L’esprit de mai a disparu, mais ses cris de ralliement demeurent. Ils sont inscrits dans notre mémoire grâce au travail de Julien Besançon. En mai 1968, le journaliste a trente-six ans. Il a déjà couvert la guerre d’Algérie, les funérailles de J.F.K. et la guerre des Six Jours pour la station de radio Europe n°1 lorsqu’éclatent à Paris les premières manifestations. Il couvrira les cortèges, les barricades, les charges de C.R.S. et consignera les slogans des manifestants. Son recueil de citations, Les murs ont la parole : Mai 68, sera publié moins de trois semaines après le retour à l’ordre.

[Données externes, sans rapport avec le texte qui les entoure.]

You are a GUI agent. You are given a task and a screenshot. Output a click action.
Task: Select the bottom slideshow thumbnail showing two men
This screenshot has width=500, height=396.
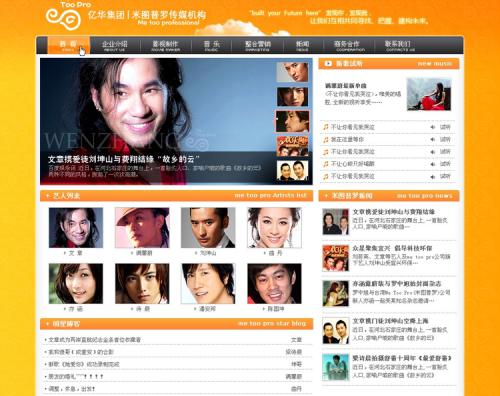click(292, 171)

Les presses du MIT ont choisi de rééditer ce recueil dans son format original et de le traduire en anglais. Le traducteur américain Henri Vale est à l’origine du projet. Il avait déjà traduit plusieurs pages du recueil de Julien Besançon en 1998, lorsqu’il était étudiant à la State University of New York à Buffalo. Il se souvient avoir comparé l’austérité de son campus à celui de Nanterre, d’où est parti le soulèvement parisien, et avoir été inspiré par l’optimisme des manifestants.
Henri Vale a depuis traduit les œuvres de Gérard de Nerval, de Raymond Queneau et de Georges Perec. Les expressions de 1968 ont toutefois posé un défi : comment rendre l’urgence et la créativité de ces phrases nées du contexte politique et culturel français des années 1960 ? Certains slogans ont été traduits littéralement (Sous les pavés la plage : Under the paving stones, the beach ; L’imagination au pouvoir : All power to the imagination ; Il est interdit d’interdire : Banning is banned). D’autres sont resté en français. C’est le cas de « Contestation, mais con d’abord » ou de l’intraduisible « Des veaux, dévots, des votes ».
En français comme en anglais, les slogans brillent par leur universalité. Nul besoin de connaître l’histoire de France pour apprécier « Nous sommes tous des indésirables » ou « Soyons réalistes, exigeons l’impossible ». « Chaque nouvelle décennie nous éloigne un peu plus du climat de l’époque », explique le traducteur, « mais les manifestations de 1968 continuent d’influencer notre société : les tweets sont les graffitis d’aujourd’hui ».
The Walls Have the Floor: Mural Journey, May ‘68 de Julien Besançon, traduit du français par Henri Vale, MIT Press, 2018. 202 pages. 14,95 dollars.